As deal sizes increase, a business user that previously may have swiped her credit card to purchase software gives way to centralized IT needing to vet budget availability and security standards before making a purchase. Having more sophisticated sales personnel in place who understand how to navigate the complexities of a large enterprise with multiple buying centers and constituencies goes hand-in-hand with substantially higher compensation.
These more expensive sales folks should be expected to engage in solution selling – meaning they have a deep understanding of each customer’s business and his or her individual pain points. So, here again, larger deal sizes with larger quotas are needed to offset the expense of more experienced personnel.
In addition, hiring a combination of a seasoned enterprise-oriented VP of sales, initial layers of sales management and of course more traditional outside or field reps shouldn’t be signals of growing up and getting old, but rather getting smart. This kind of sales organization can ensure a company’s readiness when the next phase of growth is needed and the switch to selling enterprise-wide licenses to C-level executives becomes the lifeblood of a SaaS business.

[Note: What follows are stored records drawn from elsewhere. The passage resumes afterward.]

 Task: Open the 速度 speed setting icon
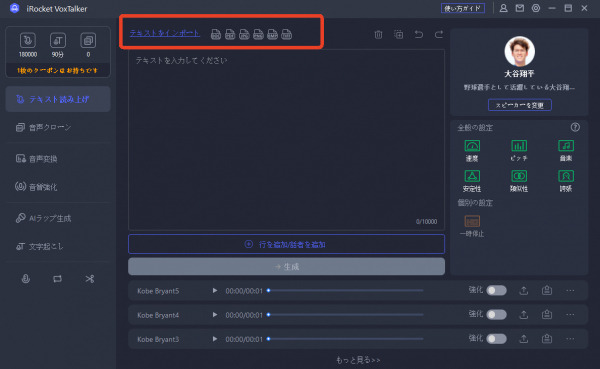[x=472, y=146]
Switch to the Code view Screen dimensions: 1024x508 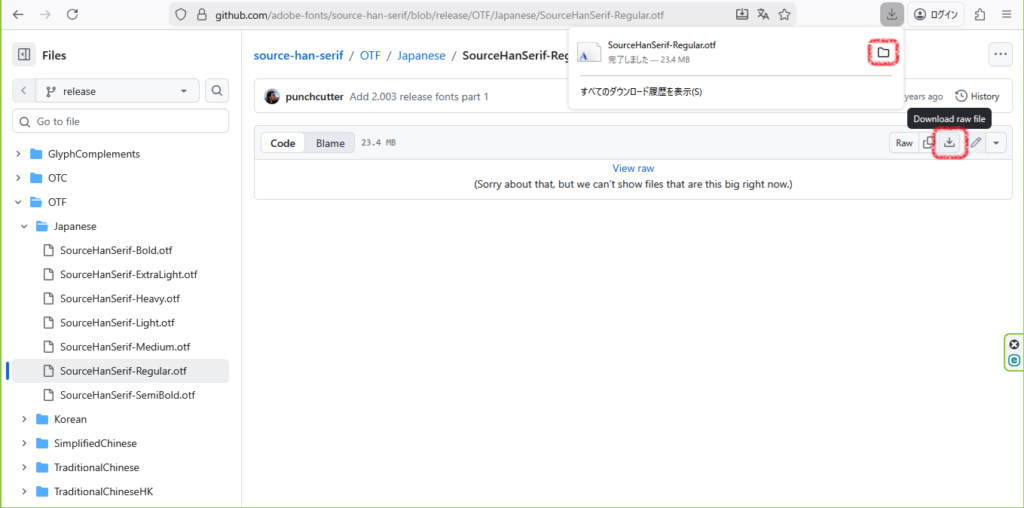tap(283, 143)
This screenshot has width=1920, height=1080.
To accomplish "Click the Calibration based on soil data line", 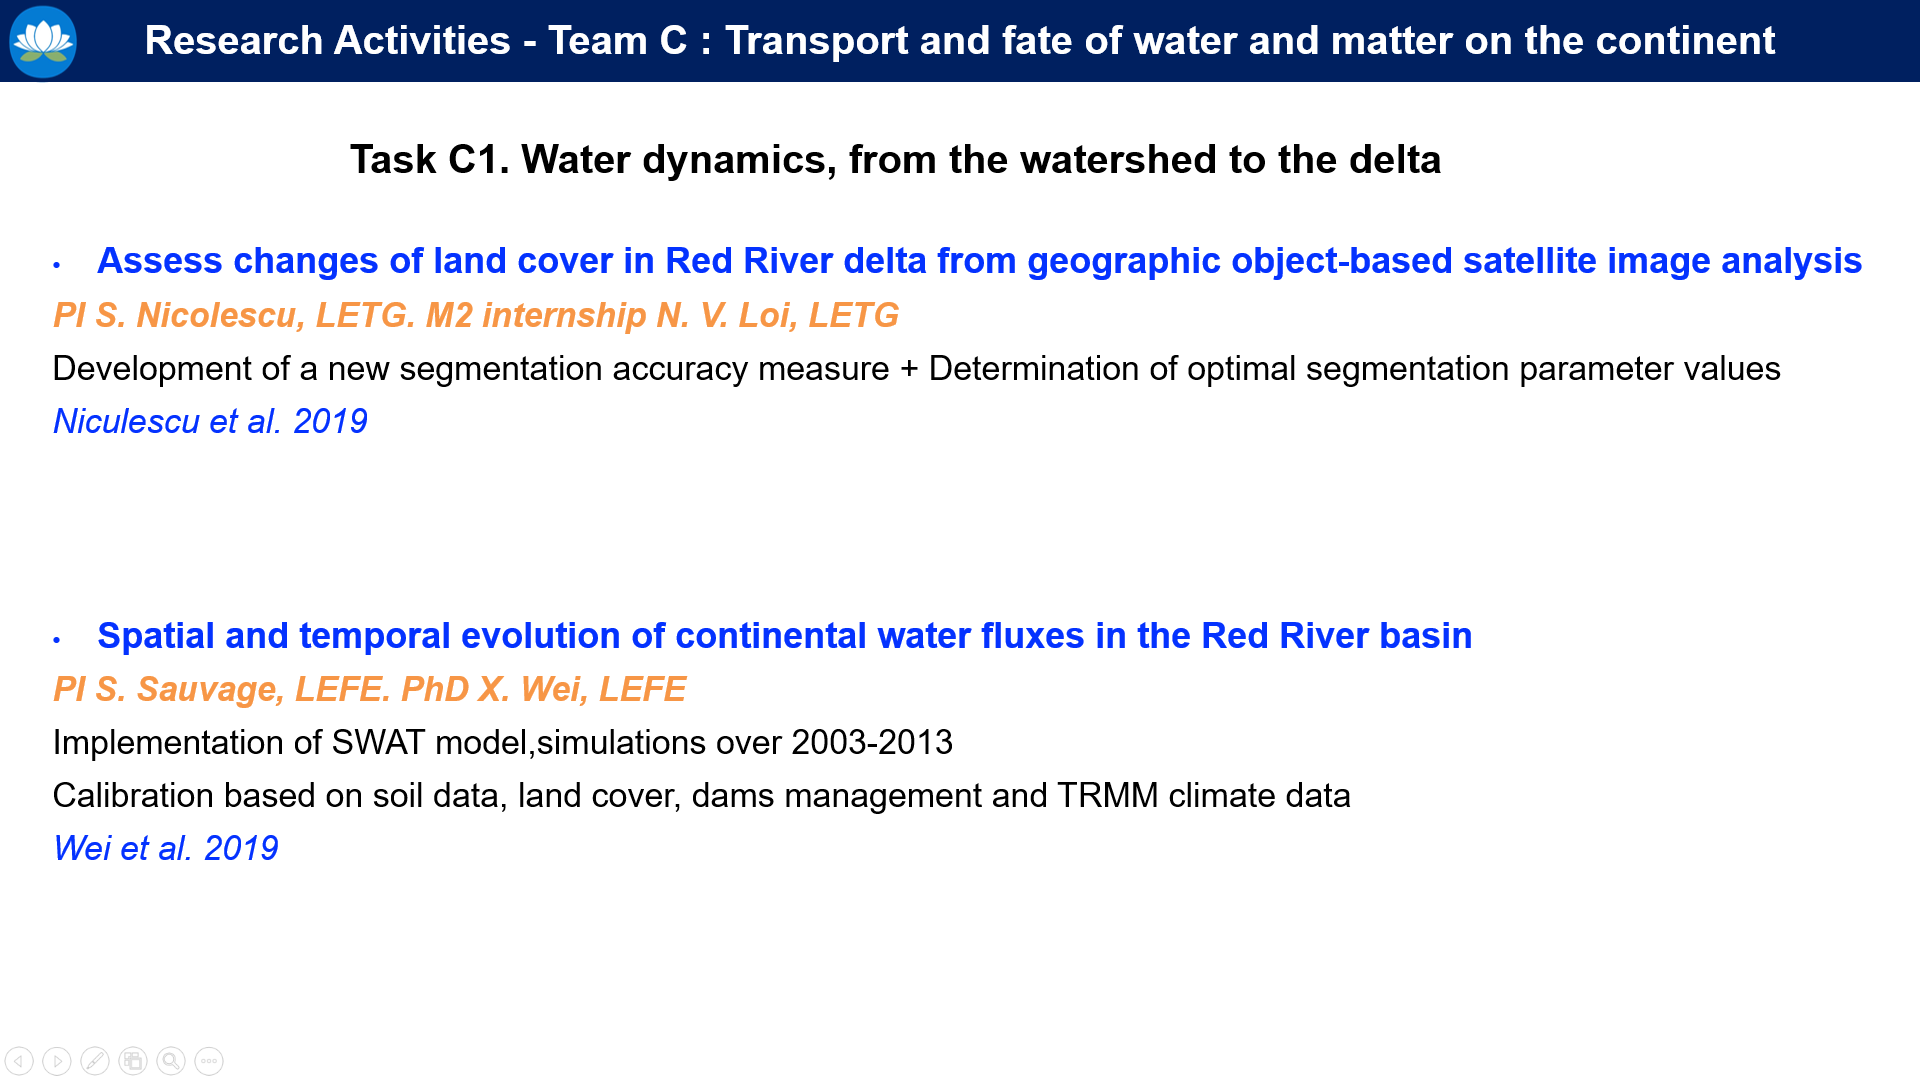I will tap(701, 796).
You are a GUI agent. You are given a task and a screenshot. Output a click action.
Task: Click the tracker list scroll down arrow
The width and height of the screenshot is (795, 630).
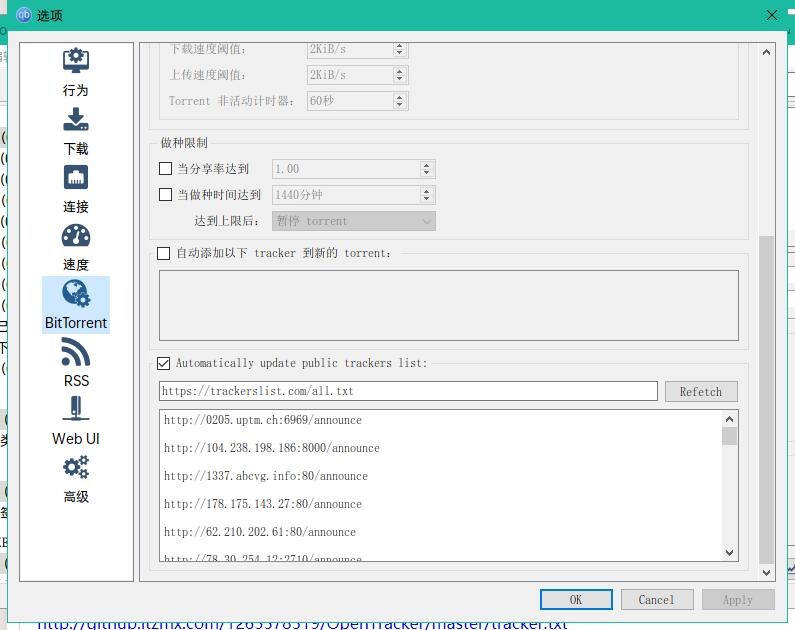(729, 552)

Finally, the CEO’s role must change from being more product-focused, and letting inside sales provide periodic updates, to spending a significant portion of time on the road with large enterprise customers.

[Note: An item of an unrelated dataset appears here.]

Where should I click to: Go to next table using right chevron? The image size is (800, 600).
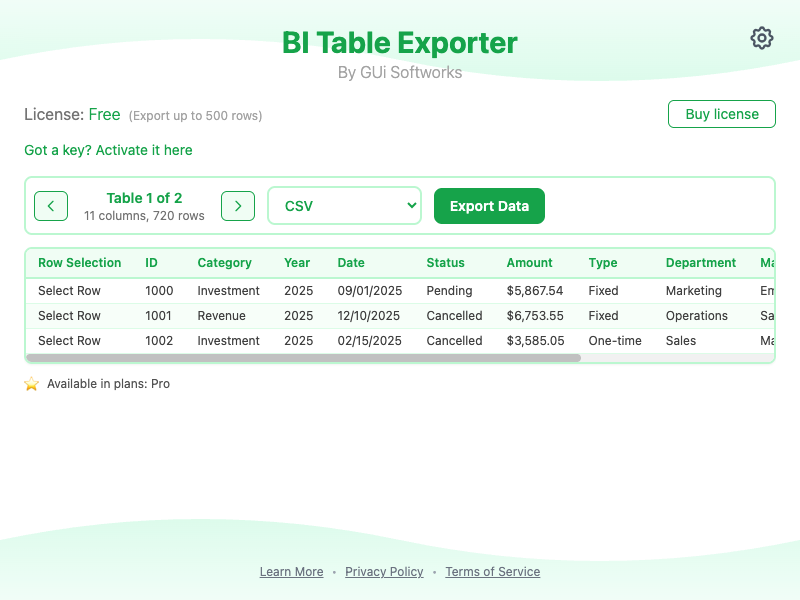238,206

Professional Services and Support
Being “enterprise-ready” means having a services organization that can sufficiently support large and oftentimes high-touch customers. But this isn’t necessarily a bad thing. A culture that doesn’t shun some portion (15-25 percent) of revenue from professional services is prudent when selling to larger enterprises that may need more implementation, integration, training and onboarding, in addition to some manageable level of ongoing support.
It is well-documented that the adverse impact of churn on a company with a larger base of ARR is more challenging to overcome than it is when the company is in its early existence with less revenue. Moreover, growing revenue from an existing customer base also requires customer success folks to have “active strategic conversations,” as Levie puts it, with multiple constituents regarding how they can use a product more across the organization.
And, oh by the way, in addition to being a company’s best salesperson, the CEO should also be at the forefront of account management, splitting his or her time between wining and dining prospects and existing customers while on the road.
All too often we get the sense that the next generation of rapid growth SaaS businesses deems the old school skills as sacrilegious.
And, there is a fine line between simply deploying an early-phase growth strategy versus building a culture and mindset around it; pivoting later on toward accepting norms that were previously dismissed will be very difficult.
Ultimately, we’re not promoting one go-to-market strategy as superior to the other, but we do believe that CEOs of software services aspiring to build multi-billion-dollar enterprise SaaS companies should be cautious of this transition and culturally and structurally align their organizations accordingly.
So beware not to build antibodies toward a more old-school approach at the start, because aspects of a more traditional approach may be the very ingredients needed down the road to sustain high growth and build a large enterprise SaaS business.